Examples of Workplace Accommodations

These examples are good to consider for both visible (e.g. uses a wheelchair, has a stutter) and non-visible disabilities (e.g. Autism, depression, Crohn’s Disease).

1. Scheduling/Hours of work accommodations.

  • Part-time hours.
  • Flexible work schedule.
  • Ability to work from home.
  • Split shifts.
  • Scheduling work only at one location.

2. Providing written materials in large print and alternative formats.

  • Documents with a font size of at least 18pt and easy to read sans-serif font types (e.g. Verdana, Arial) accommodate employees who have low vision.
  • You can also provide these documents in accessible PDF formats (either remediated internally, or remediated by a professional service provider like Able Docs) to be used with screen reader software (e.g. JAWS).
  • Written materials that include photos will also make it easier for some employees with cognitive challenges to understand what is being described.

3. Ensuring all paths of travel to the workspace are clear of barriers.

Ensure that all major pathways to key areas/functions of your workspace are clear of obstacles. This will make it easy for all employees to navigate the space.

4. Allow flexibility in job duties for non-essential tasks.

Example 1: Maria is offered a position as a history teacher. The job description mentions that sh would be expected to accompany an annual school trip to visit another country. Mari is a single parent with a child aged 4. It is impossible for her to be away for several days in a row. She mentions that she would not be able to take part in the annual school trip. This is not a compulsory element of the curriculum and only a minority of students and staff take part each year.

The school concludes that this is a non-essential function and that Maria can take up the position without needing to perform this task.
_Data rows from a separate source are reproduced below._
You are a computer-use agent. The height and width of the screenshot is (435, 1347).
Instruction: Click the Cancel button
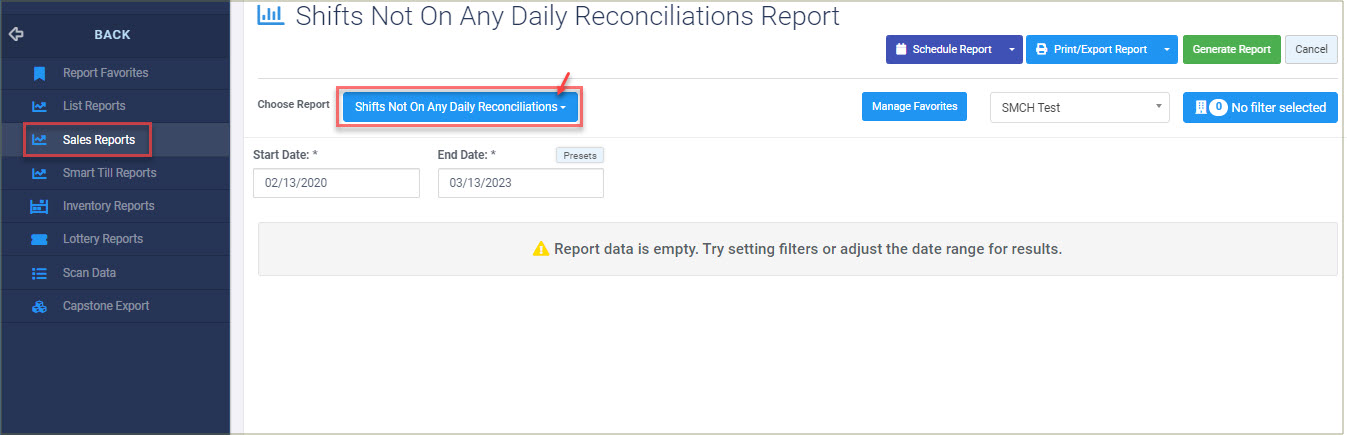coord(1311,49)
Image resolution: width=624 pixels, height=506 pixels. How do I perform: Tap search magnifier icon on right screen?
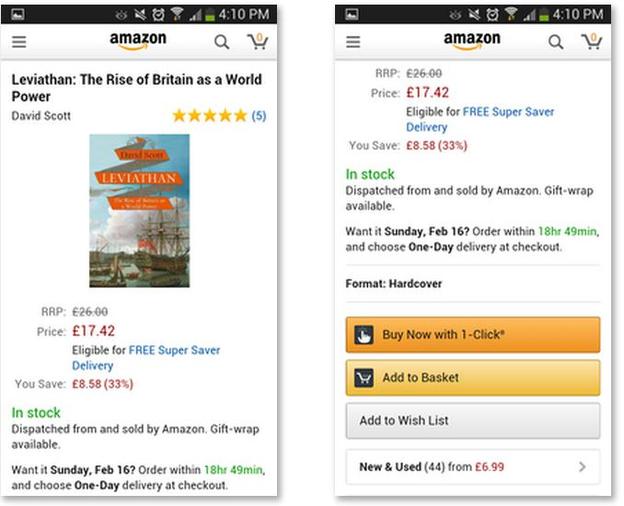point(556,42)
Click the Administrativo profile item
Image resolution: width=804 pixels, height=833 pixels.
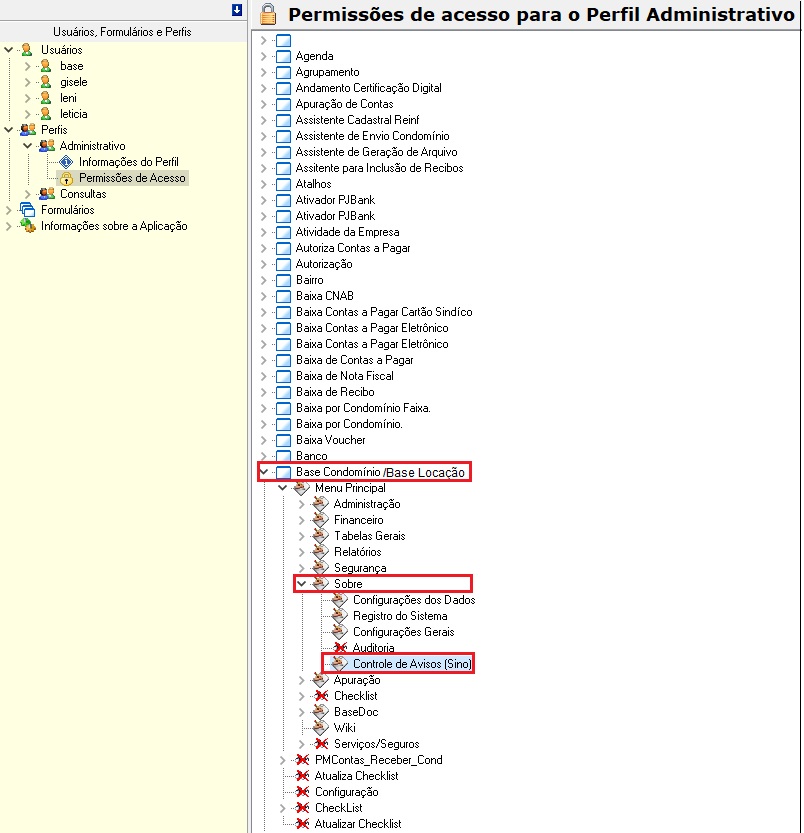(92, 146)

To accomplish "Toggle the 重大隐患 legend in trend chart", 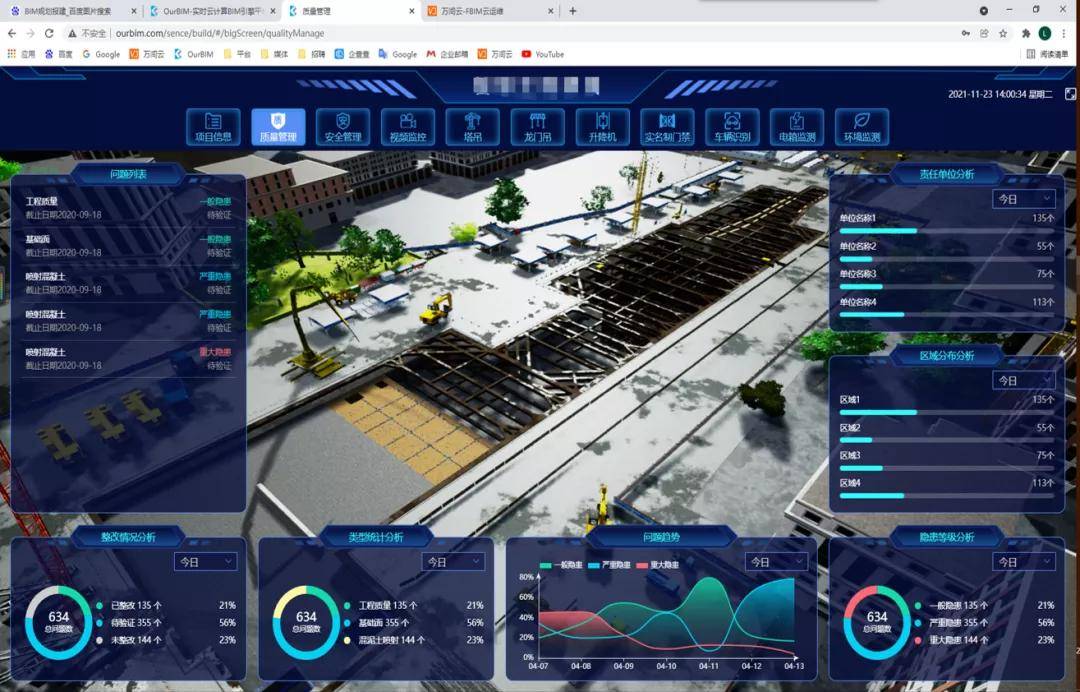I will coord(661,565).
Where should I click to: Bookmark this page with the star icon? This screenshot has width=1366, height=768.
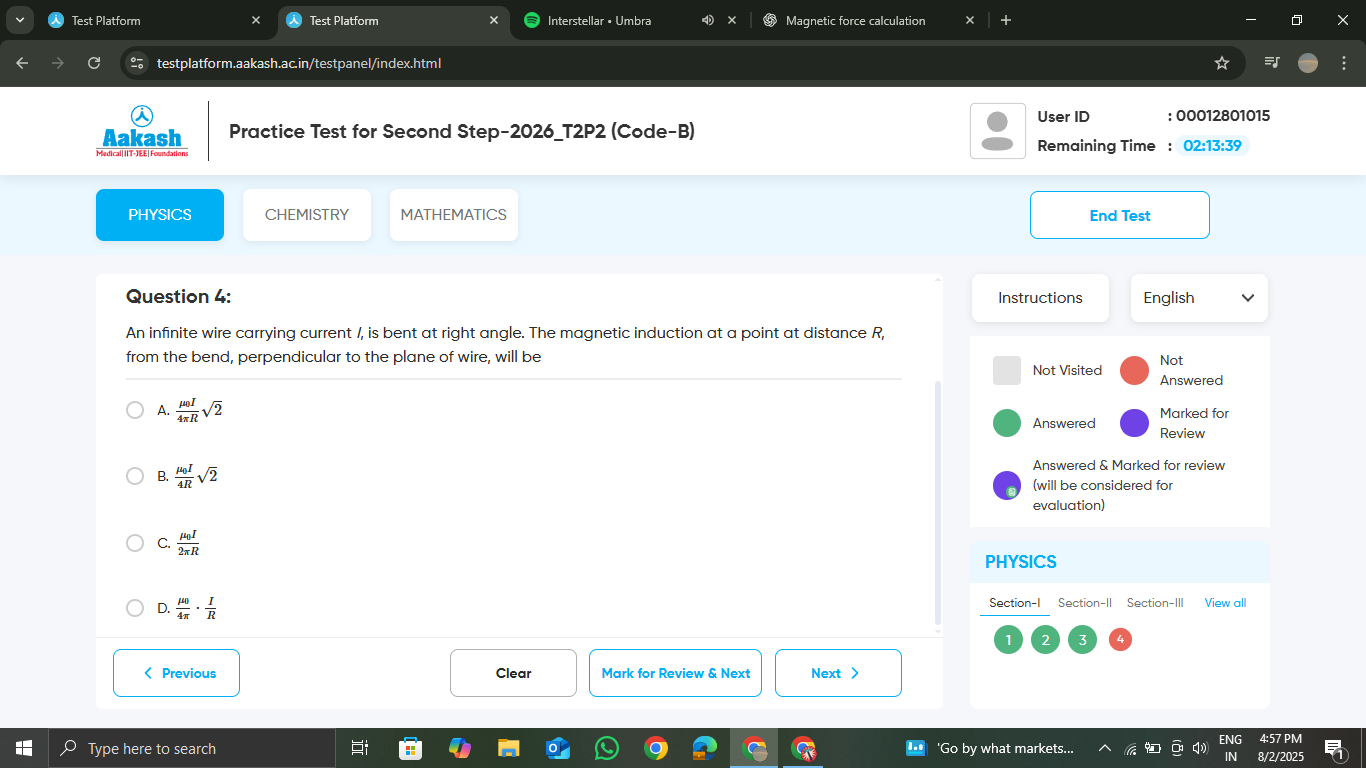[x=1221, y=63]
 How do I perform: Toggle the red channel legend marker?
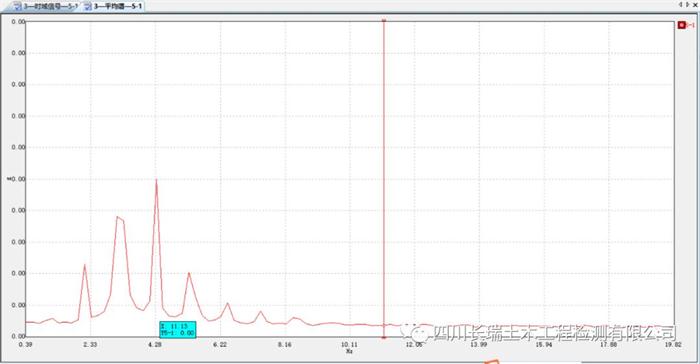point(682,25)
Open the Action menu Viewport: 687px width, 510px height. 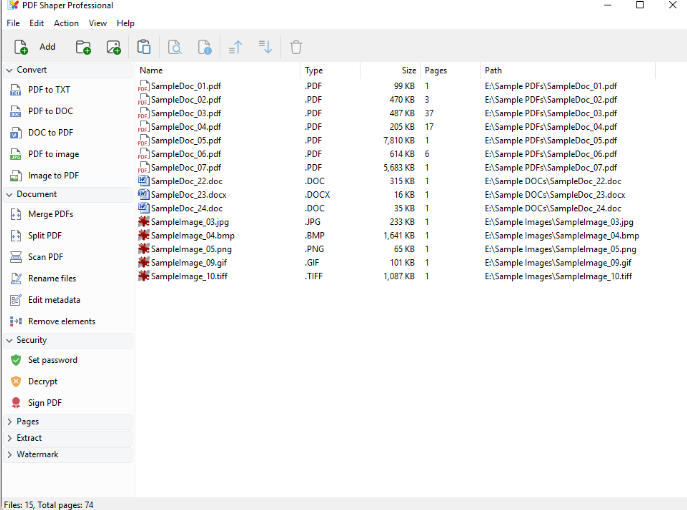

Example 2: Jin is offered a position as a geography teacher. The position requires the teacher to take students on field trips, some of which entail overnight stays. However, Jin is caring for his elderly mother who has dementia. He needs to be available in the evenings for her care. Jin explains this to the school. However, there is only one geography teacher in the school and field trips are an essential part of the curriculum for students.

The school is unable to modify this part of the job so Jin is unable to take the position.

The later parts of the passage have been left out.